Quote the data verbatim, from the line containing "5G (76, 629)" through the final line.

● **Dataset excerpts**
>> Start

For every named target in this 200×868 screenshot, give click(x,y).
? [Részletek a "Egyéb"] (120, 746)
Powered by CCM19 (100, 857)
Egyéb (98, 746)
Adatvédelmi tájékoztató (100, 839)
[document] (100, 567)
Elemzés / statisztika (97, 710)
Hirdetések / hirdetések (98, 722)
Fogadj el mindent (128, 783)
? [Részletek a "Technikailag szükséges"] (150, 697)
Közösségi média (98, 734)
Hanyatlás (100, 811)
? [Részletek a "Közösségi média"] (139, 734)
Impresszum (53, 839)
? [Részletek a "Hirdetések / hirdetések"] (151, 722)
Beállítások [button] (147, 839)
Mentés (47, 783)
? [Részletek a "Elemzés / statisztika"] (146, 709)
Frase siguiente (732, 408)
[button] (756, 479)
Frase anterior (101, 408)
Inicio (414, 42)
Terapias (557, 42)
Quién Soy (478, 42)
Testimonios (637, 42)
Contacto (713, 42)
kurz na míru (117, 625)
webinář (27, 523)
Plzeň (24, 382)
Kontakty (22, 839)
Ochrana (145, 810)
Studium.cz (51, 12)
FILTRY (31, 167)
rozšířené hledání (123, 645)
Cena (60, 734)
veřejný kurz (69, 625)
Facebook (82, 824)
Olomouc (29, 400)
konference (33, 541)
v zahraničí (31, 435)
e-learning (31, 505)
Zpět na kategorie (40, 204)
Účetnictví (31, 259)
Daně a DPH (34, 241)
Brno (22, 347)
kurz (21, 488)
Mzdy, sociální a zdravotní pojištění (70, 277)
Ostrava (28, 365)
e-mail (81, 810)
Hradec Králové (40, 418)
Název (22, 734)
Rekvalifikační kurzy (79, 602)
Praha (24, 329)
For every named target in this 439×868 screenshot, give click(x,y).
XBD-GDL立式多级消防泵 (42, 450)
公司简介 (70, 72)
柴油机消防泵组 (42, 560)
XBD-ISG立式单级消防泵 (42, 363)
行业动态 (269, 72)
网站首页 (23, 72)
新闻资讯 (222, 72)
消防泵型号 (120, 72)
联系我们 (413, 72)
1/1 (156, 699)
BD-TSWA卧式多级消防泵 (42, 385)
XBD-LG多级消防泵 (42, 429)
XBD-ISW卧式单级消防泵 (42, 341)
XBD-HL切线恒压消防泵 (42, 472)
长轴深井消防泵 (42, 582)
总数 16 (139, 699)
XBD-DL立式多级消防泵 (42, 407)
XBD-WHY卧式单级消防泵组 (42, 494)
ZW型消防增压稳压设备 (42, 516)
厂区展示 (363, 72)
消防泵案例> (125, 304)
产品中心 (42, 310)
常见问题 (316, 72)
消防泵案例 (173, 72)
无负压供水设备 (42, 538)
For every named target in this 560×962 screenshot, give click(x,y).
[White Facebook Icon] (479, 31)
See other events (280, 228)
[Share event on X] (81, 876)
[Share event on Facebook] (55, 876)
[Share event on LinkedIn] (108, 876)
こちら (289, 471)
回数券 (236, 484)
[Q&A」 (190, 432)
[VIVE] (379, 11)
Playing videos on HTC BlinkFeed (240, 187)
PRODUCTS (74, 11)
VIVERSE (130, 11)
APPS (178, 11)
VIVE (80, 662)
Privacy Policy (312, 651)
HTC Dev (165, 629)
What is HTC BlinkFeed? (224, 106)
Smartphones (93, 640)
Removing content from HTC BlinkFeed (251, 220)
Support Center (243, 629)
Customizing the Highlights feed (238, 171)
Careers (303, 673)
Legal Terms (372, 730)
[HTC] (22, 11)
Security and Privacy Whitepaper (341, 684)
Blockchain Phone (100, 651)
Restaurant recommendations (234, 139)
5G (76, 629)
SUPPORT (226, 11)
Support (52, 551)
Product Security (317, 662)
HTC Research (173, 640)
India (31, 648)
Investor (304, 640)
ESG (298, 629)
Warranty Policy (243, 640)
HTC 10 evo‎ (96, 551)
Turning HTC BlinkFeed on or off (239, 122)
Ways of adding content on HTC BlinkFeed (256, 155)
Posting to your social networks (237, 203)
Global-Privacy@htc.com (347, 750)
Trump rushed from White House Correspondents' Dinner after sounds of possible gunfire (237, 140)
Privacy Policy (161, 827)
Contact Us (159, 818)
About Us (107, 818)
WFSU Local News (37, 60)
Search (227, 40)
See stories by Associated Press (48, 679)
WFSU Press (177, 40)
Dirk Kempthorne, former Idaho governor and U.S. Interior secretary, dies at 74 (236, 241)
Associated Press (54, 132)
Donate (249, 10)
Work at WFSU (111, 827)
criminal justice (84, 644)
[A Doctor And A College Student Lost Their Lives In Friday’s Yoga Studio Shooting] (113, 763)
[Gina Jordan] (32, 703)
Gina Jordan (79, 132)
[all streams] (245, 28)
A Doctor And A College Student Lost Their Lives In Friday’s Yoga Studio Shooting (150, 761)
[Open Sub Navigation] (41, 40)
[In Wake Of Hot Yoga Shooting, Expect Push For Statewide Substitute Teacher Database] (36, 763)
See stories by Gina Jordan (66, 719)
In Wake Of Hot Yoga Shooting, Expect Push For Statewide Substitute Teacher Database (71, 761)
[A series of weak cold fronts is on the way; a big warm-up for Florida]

>> End

● **Written solution**
5G (76, 629)
SUPPORT (226, 11)
Support (52, 551)
Product Security (317, 662)
HTC Research (173, 640)
India (31, 648)
Investor (304, 640)
ESG (298, 629)
Warranty Policy (243, 640)
HTC 10 evo‎ (96, 551)
Turning HTC BlinkFeed on or off (239, 122)
Ways of adding content on HTC BlinkFeed (256, 155)
Posting to your social networks (237, 203)
Global-Privacy@htc.com (347, 750)
Trump rushed from White House Correspondents' Dinner after sounds of possible gunfire (237, 140)
Privacy Policy (161, 827)
Contact Us (159, 818)
About Us (107, 818)
WFSU Local News (37, 60)
Search (227, 40)
See stories by Associated Press (48, 679)
WFSU Press (177, 40)
Dirk Kempthorne, former Idaho governor and U.S. Interior secretary, dies at 74 (236, 241)
Associated Press (54, 132)
Donate (249, 10)
Work at WFSU (111, 827)
criminal justice (84, 644)
[A Doctor And A College Student Lost Their Lives In Friday’s Yoga Studio Shooting] (113, 763)
[Gina Jordan] (32, 703)
Gina Jordan (79, 132)
[all streams] (245, 28)
A Doctor And A College Student Lost Their Lives In Friday’s Yoga Studio Shooting (150, 761)
[Open Sub Navigation] (41, 40)
[In Wake Of Hot Yoga Shooting, Expect Push For Statewide Substitute Teacher Database] (36, 763)
See stories by Gina Jordan (66, 719)
In Wake Of Hot Yoga Shooting, Expect Push For Statewide Substitute Teacher Database (71, 761)
[A series of weak cold fronts is on the way; a big warm-up for Florida]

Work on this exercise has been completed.